PROBLEM TO SOLVE
Start with the first line of the records below. Output each line exactly, ending with the one that contains "Task: Open the messages icon in header".

START SOURCE DATA

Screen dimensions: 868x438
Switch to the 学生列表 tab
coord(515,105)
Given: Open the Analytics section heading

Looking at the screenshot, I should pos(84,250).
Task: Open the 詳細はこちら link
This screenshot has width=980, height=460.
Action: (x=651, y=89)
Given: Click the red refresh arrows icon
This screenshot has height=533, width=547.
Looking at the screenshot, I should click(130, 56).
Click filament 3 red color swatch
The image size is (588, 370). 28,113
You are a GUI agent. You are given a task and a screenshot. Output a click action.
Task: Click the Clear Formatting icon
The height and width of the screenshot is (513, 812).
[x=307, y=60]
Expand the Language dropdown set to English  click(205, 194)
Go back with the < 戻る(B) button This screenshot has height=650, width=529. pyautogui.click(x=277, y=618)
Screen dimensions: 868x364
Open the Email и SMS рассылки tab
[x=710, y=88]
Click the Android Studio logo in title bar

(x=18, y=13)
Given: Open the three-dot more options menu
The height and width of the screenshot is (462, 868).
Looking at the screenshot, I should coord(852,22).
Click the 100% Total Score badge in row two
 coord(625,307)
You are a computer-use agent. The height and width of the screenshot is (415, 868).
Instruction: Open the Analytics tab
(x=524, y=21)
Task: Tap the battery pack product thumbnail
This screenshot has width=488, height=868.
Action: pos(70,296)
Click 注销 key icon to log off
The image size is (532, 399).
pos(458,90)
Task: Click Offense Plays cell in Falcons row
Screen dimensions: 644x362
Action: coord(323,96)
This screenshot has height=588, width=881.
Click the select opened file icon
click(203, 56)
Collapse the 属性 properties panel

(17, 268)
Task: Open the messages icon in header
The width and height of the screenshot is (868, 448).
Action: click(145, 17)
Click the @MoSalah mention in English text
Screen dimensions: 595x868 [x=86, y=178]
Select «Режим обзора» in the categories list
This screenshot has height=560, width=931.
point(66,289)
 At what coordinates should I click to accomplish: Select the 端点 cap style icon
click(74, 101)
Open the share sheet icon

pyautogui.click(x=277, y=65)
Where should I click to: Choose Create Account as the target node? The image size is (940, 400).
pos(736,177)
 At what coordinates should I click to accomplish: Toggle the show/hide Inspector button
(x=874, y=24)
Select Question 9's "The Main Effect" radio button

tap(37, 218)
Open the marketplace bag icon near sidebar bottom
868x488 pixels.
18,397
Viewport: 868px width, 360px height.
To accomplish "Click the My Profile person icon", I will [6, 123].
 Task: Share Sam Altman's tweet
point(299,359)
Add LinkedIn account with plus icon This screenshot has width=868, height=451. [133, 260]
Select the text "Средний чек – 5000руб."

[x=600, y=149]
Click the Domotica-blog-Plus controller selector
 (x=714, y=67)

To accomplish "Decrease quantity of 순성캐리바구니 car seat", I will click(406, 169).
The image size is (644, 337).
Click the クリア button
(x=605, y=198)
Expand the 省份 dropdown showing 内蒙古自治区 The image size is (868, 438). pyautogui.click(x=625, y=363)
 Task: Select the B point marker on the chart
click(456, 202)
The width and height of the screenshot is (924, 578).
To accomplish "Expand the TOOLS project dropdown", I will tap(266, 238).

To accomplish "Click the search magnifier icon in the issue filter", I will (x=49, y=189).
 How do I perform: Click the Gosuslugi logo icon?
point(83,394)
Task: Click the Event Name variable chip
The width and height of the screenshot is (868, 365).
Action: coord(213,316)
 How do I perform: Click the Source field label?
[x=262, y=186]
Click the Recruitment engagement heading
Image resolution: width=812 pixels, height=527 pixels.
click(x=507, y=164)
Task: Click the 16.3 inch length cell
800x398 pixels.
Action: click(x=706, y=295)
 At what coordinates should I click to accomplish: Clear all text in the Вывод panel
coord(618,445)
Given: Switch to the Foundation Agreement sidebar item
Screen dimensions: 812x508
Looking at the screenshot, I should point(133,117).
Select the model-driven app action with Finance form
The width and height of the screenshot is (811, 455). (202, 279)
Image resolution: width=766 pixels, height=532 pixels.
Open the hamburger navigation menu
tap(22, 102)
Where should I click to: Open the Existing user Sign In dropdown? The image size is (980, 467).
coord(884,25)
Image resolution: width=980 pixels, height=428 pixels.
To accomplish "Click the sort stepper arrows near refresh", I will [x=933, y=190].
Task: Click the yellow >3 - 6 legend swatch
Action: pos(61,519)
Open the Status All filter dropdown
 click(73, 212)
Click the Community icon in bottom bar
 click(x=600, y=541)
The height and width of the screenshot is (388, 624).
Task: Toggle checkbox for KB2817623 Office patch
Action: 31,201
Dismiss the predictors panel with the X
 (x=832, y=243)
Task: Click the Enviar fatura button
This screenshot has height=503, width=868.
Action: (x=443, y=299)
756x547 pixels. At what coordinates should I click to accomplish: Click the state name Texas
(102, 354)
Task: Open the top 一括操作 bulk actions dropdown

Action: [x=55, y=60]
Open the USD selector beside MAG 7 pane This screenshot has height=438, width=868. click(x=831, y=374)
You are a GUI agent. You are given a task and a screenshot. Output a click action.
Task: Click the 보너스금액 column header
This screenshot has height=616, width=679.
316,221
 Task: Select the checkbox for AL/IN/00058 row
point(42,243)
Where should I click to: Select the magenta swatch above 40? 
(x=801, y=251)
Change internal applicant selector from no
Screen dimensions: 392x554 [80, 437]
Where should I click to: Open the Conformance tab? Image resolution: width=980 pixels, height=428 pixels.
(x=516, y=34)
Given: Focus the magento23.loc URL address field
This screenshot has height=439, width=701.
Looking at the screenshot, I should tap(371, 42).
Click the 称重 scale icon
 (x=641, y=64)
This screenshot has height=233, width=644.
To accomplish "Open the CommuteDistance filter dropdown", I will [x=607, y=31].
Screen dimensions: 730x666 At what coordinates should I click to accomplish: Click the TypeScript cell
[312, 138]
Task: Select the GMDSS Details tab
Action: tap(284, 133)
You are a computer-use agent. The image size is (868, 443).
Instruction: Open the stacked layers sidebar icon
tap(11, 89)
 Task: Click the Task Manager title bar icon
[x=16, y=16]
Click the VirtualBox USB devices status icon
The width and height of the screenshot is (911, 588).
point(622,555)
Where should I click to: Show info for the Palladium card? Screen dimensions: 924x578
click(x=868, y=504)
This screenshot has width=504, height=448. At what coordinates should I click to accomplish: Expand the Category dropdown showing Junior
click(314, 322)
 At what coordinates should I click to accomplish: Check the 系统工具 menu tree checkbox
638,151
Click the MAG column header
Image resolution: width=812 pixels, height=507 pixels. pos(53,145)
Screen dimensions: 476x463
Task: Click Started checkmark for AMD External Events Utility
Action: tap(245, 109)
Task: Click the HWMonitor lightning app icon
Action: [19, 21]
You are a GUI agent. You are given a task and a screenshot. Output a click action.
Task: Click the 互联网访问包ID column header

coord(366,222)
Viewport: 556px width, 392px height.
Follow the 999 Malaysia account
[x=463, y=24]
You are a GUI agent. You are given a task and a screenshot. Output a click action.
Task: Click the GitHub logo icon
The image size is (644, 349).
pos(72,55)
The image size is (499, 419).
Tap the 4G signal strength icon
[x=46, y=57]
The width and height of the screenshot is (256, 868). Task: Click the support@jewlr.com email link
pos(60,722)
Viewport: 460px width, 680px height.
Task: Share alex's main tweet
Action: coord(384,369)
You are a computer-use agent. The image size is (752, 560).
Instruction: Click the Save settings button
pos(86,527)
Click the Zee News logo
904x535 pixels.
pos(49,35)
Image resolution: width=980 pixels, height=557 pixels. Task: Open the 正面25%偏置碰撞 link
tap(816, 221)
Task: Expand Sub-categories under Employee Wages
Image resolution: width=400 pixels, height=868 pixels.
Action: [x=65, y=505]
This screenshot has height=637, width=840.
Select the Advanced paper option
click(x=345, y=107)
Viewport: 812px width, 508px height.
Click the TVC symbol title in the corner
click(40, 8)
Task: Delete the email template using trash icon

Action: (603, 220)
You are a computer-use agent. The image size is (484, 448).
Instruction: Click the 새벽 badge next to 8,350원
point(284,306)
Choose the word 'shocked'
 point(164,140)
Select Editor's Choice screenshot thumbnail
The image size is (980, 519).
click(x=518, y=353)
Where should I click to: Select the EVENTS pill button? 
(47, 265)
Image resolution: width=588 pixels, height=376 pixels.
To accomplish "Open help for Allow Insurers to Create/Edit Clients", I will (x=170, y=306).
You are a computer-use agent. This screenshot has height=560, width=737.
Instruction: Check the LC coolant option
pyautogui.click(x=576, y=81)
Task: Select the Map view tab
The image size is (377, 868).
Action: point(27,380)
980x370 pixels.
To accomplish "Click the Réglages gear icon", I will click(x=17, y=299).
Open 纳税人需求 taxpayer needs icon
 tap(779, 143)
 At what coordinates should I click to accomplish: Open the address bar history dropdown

END SOURCE DATA

RESULT FOR THIS EXERCISE
Screen dimensions: 868x438
Switch to the 学生列表 tab
coord(515,105)
Given: Open the Analytics section heading

Looking at the screenshot, I should pos(84,250).
Task: Open the 詳細はこちら link
This screenshot has width=980, height=460.
Action: (x=651, y=89)
Given: Click the red refresh arrows icon
This screenshot has height=533, width=547.
Looking at the screenshot, I should click(130, 56).
Click filament 3 red color swatch
The image size is (588, 370). 28,113
You are a GUI agent. You are given a task and a screenshot. Output a click action.
Task: Click the Clear Formatting icon
The height and width of the screenshot is (513, 812).
[x=307, y=60]
Expand the Language dropdown set to English  click(205, 194)
Go back with the < 戻る(B) button This screenshot has height=650, width=529. pyautogui.click(x=277, y=618)
Screen dimensions: 868x364
Open the Email и SMS рассылки tab
[x=710, y=88]
Click the Android Studio logo in title bar

(x=18, y=13)
Given: Open the three-dot more options menu
The height and width of the screenshot is (462, 868).
Looking at the screenshot, I should coord(852,22).
Click the 100% Total Score badge in row two
 coord(625,307)
You are a computer-use agent. The height and width of the screenshot is (415, 868).
Instruction: Open the Analytics tab
(x=524, y=21)
Task: Tap the battery pack product thumbnail
This screenshot has width=488, height=868.
Action: pos(70,296)
Click 注销 key icon to log off
The image size is (532, 399).
pos(458,90)
Task: Click Offense Plays cell in Falcons row
Screen dimensions: 644x362
Action: coord(323,96)
This screenshot has height=588, width=881.
Click the select opened file icon
click(203, 56)
Collapse the 属性 properties panel

(17, 268)
Task: Open the messages icon in header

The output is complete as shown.